Pour le commun des cinéphiles français, le cinéma social d’outre-Manche est la chasse gardée de Ken Loach qui œuvre depuis un demi-siècle à dénoncer tout ce qui ne va pas dans le système social britannique. Nous n’avons certes rien contre sa recette éprouvée de l’indignation maximale, qui donne souvent des films poignants. Nous lui préférons néanmoins l’approche moins militante de son compatriote Mike Leigh. Celui-ci s’intéresse davantage à l’aspect humain d’une misère pérenne, sans remède miracle, ni message édifiant. L’un de ses films les plus justes à ce niveau-là, qui ne bénéficie hélas pas d’une réputation exceptionnelle, est All or Nothing, encore disponible jusqu’à demain soir sur la plateforme de vidéo par abonnement MUBI. Le réalisateur y explore sans la moindre complaisance un petit groupe de personnages, composé de trois familles globalement dysfonctionnelles, dans la banlieue populaire de Londres. Il ne cherche point à en faire le cas exemplaire d’une couche sociale abandonnée à elle-même, mais plutôt à nous accompagner progressivement, avec une patience et une acuité du regard exceptionnelles, dans la découverte de ce microcosme d’une banalité saisissante.

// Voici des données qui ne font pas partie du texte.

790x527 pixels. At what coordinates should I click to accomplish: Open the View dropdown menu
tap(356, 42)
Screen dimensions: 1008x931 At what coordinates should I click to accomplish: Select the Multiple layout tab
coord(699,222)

Pendant la première heure de ce candidat malheureux à la Palme d’or du Festival de Cannes en 2002, gagnée à l’époque par Le Pianiste de Roman Polanski, il ne se passe essentiellement rien. Le quotidien des personnages, démunis autant matériellement qu’émotionnellement, pourrait être d’un ennui mortel, si ce n’était pour la mise en scène subtilement engagée de Leigh. Au fur et à mesure, la caméra pénètre dans l’intimité tristement terne des foyers, soit d’ores et déjà rendu à l’influence néfaste de l’alcool dans le cas des parents de Sally Hawkins dans son premier rôle au cinéma, soit amputé d’une présence masculine chez l’invariablement optimiste Ruth Sheen. Les choses ne vont guère mieux chez le chauffeur de taxi Phil, une victime de l’uberisation avant l’heure, qui subit docilement toutes les brimades qu’il reçoit de la part de ses clients, de sa femme aigrie et de ses enfants, au surpoids aussi imposant que leur incapacité à communiquer de façon constructive avec leurs parents.

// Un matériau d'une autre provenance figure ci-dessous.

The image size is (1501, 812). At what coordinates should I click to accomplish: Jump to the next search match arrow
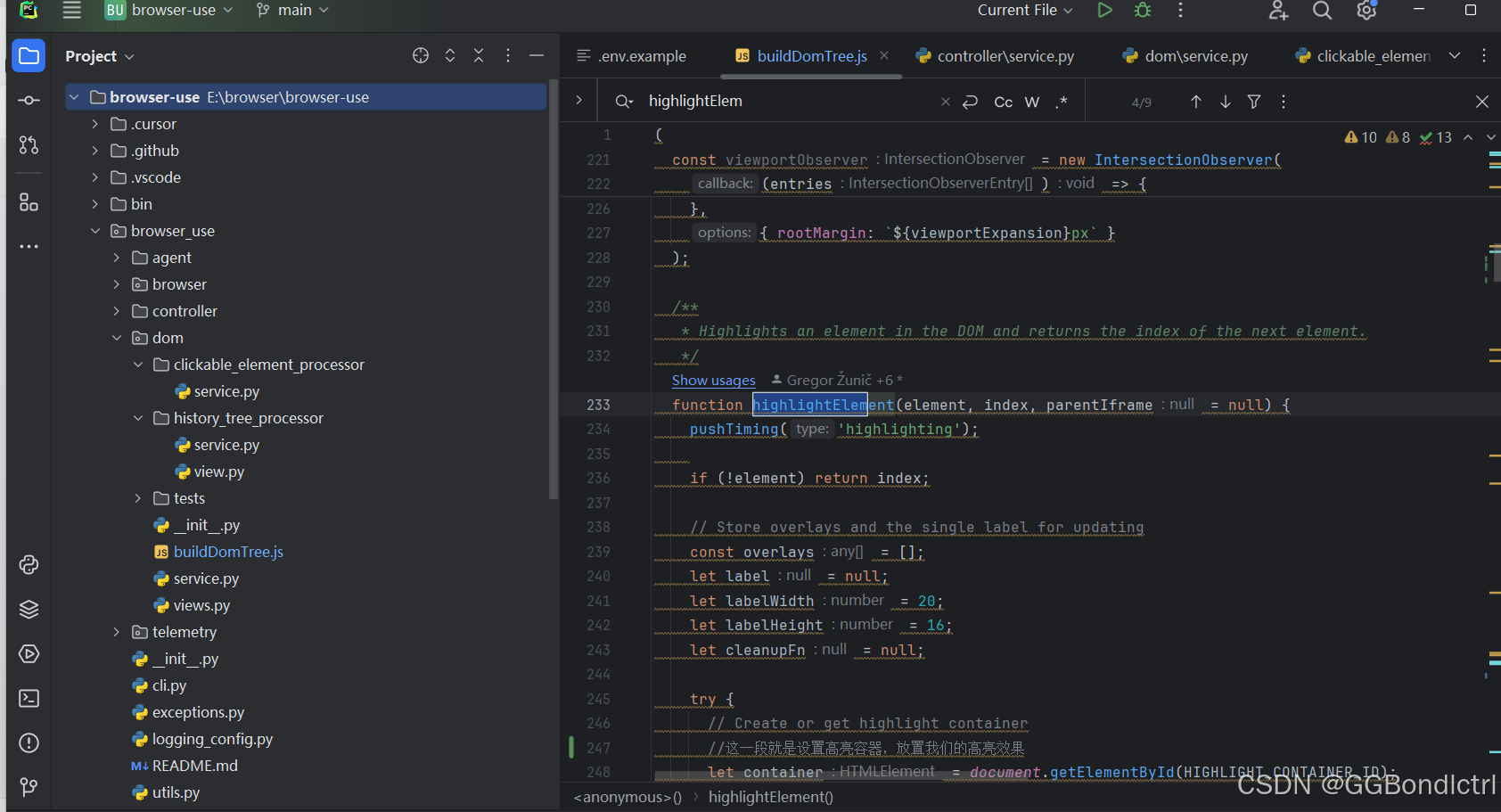point(1225,101)
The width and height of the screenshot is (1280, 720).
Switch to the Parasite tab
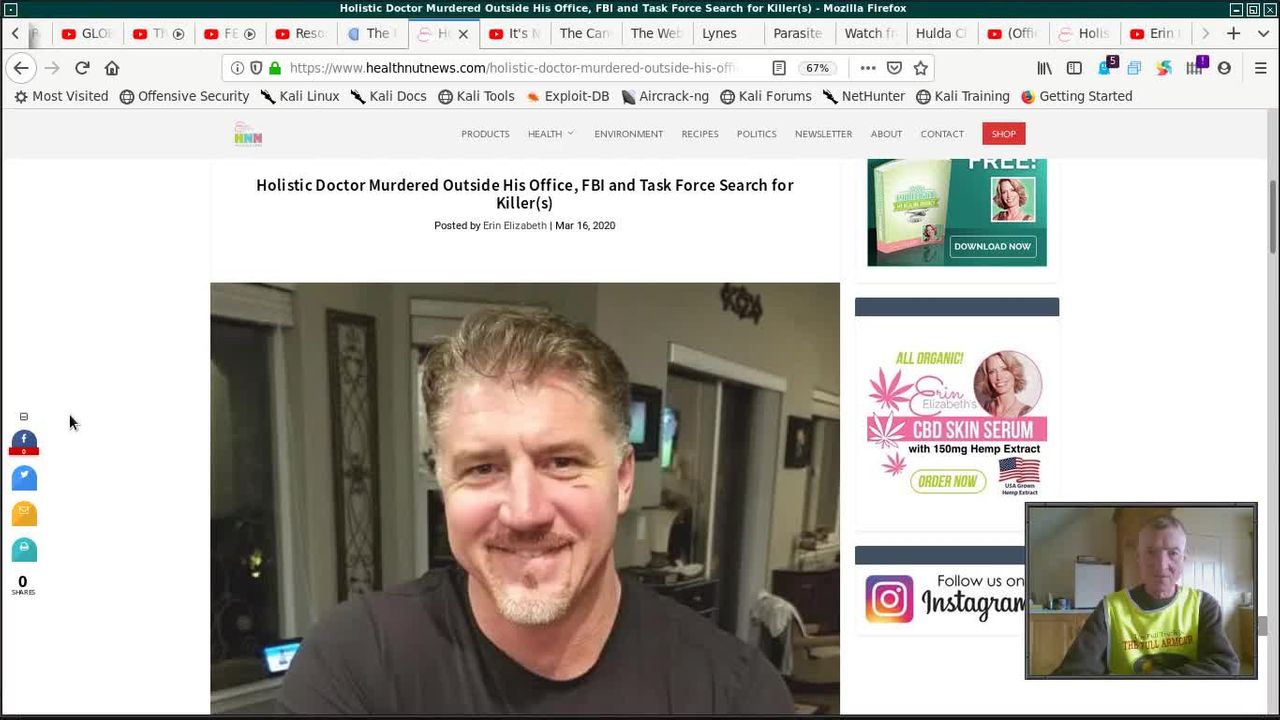click(x=797, y=33)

© 2002 Simon Mein / Thin Man Films / Les Films Alain Sarde / Studiocanal Tous droits réservés

Bref, c’est l’éternel train-train d’existences marginales, privées autant de l’hypothèse même de rêves personnels que d’un quelconque sens de communauté qui irait au delà de bavardages au vocabulaire plus ou moins hostile. La maestria de Mike Leigh se confirme alors, quand cet édifice social si routinier est ébranlé dans ses fondements, gangrenés par la misère, à travers un événement dont le caractère médical doit résonner de manière bien bénigne en ces temps d’urgence sanitaire. La crise cardiaque du personnage le plus disposé à ce type de malheur – rétrospectivement, on se pose tout de même la question si c’est à cause du rôle du fils indigne que nous faisons un rejet viscéral à l’égard de James Corden, devenu depuis le présentateur vedette d’un talk-show nocturne aux États-Unis – conduit à une mise en question en règle du statu quo moribond. Sauf que, au lieu de la prendre comme prétexte pour une dégringolade vers la tragédie misérable, la mise en scène sait en tirer au contraire quelque chose de positif. Le masque de la médiocrité derrière lequel le couple, interprété à la perfection par Timothy Spall et Lesley Manville, s’était si longtemps caché est enlevé avec fracas, quoique pas non plus pour en faire soudainement des héros gonflés à bloc aux amphétamines volontaristes.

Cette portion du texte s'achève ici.